A Julia package for evaluating distances (metrics) between vectors.
Other
433 stars 98 forks source link

colwise function #138

Open musm opened 5 years ago

musm commented 5 years ago

Why is there only a colwise function and not also a matching rowwise function?

dkarrasch commented 5 years ago

But colwise and pairwise have very different meanings here, independent of whether data points are viewed as columns or rows. colwise is meant to compute distances only between corresponding data points/columns. pairwise is meant to compute all pairwise distances, and can be used to compute the distances between matrices with different number of data points (say, columns), which is impossible for colwise, except for when one of the two data sets is a single data point, i.e., a vector.

musm commented 5 years ago

Good point regarding pairwise (comment edited). I think I was getting at a rowwise that computes the distances between rows of the matrices i.e. rowwise(dist, X,Y) = colwise(dist, X', Y')

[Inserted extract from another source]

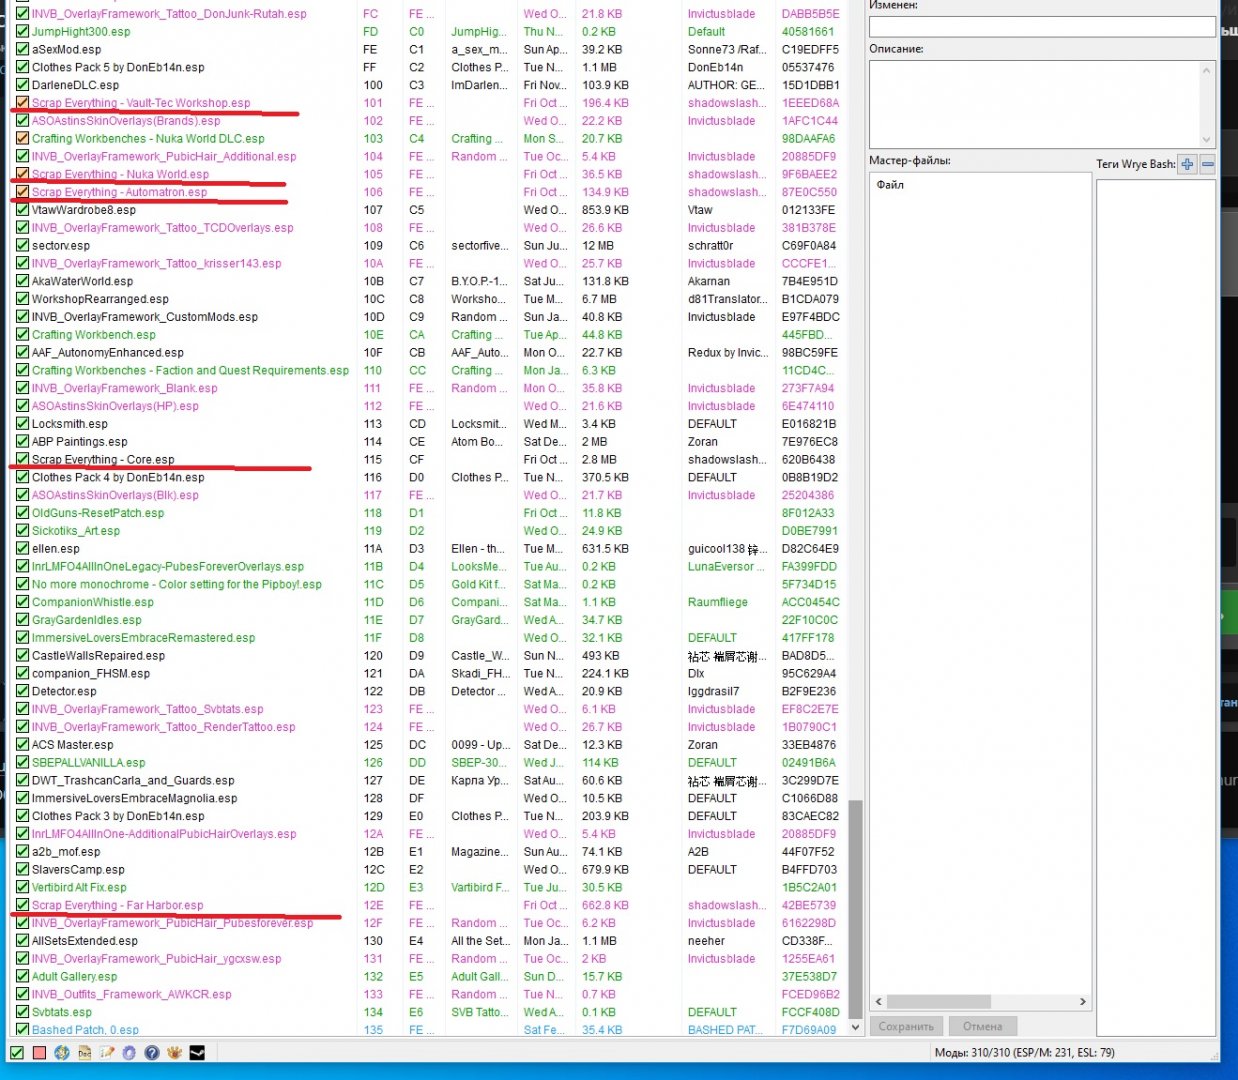Click the master list right scroll arrow
This screenshot has width=1238, height=1080.
[x=1082, y=1001]
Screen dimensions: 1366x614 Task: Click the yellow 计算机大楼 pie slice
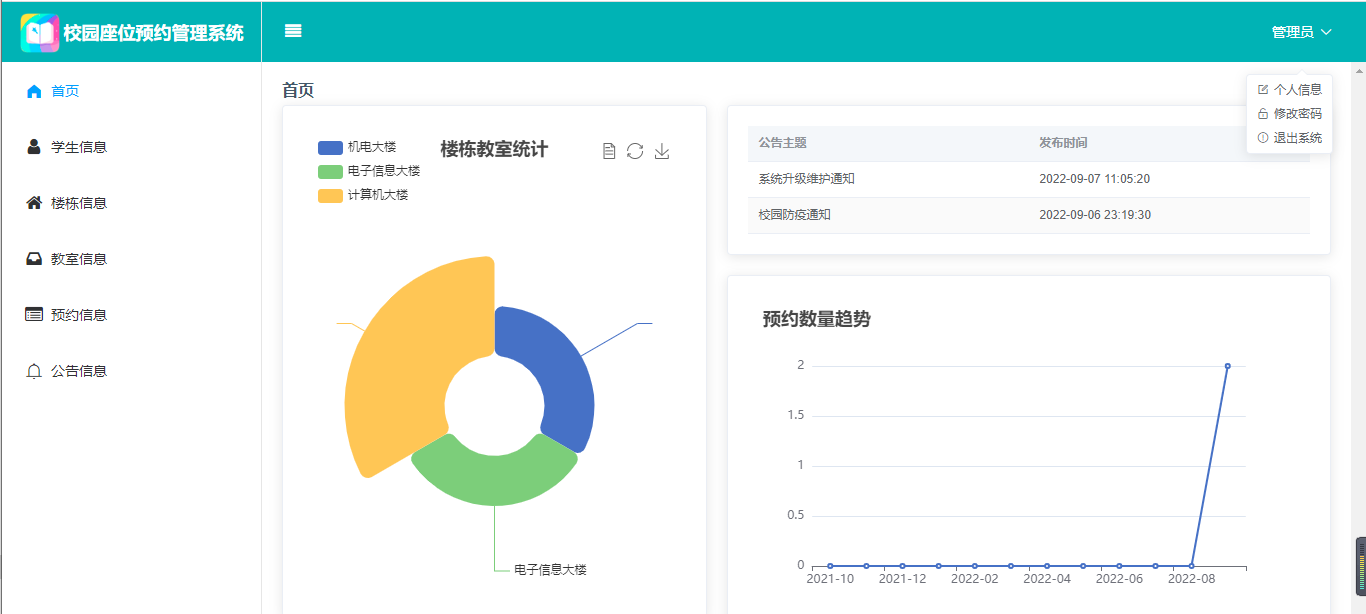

johnnychen94 commented 5 years ago

I suppose one of reason here is because julia matrix is stored in column-major order, so a row-wise loop might raise performance issue.

julia> x = rand(100, 100);

julia> y = rand(100, 100);

julia> @benchmark colwise(Euclidean(), x, y)
BenchmarkTools.Trial: 
  memory estimate:  896 bytes
  allocs estimate:  1
  --------------
  minimum time:     1.742 μs (0.00% GC)
  median time:      1.804 μs (0.00% GC)
  mean time:        2.268 μs (19.13% GC)
  maximum time:     3.196 ms (99.90% GC)
  --------------
  samples:          10000
  evals/sample:     10

julia> @benchmark colwise(Euclidean(), x', y')
BenchmarkTools.Trial: 
  memory estimate:  928 bytes
  allocs estimate:  3
  --------------
  minimum time:     8.752 μs (0.00% GC)
  median time:      8.893 μs (0.00% GC)
  mean time:        9.459 μs (3.82% GC)
  maximum time:     3.631 ms (99.62% GC)
  --------------
  samples:          10000
  evals/sample:     3
nalimilan commented 5 years ago

With https://github.com/JuliaLang/julia/pull/32310 we should probably drop colwise(dist, x, y) in favor of map(d, eachol(x), eachcol(y)). Cc: @simonbyrne

dkarrasch commented 5 years ago

I guess we should keep colwise(dist, x, y), make map(d, eachcol(x), eachcol(y)) the default, but allow specialized methods to optimize for performance.

using Distances, BenchmarkTools
d = Euclidean(); a = rand(5, 100); b = rand(5, 100);
@btime map($d, $(eachcol(a)), $(eachcol(b))); # 3.090 μs (304 allocations: 13.45 KiB)
@btime colwise($d, $a, $b); # 380.907 ns (1 allocation: 896 bytes)
simonbyrne commented 5 years ago

@dkarrasch the point of https://github.com/JuliaLang/julia/pull/32310 is that you could write specialized versions that can leverage the memory layout: in this case, you could do:

Base.map(d::Distance, a::EachCol, b::EachCol) = colwise(d, parent(a), parent(b))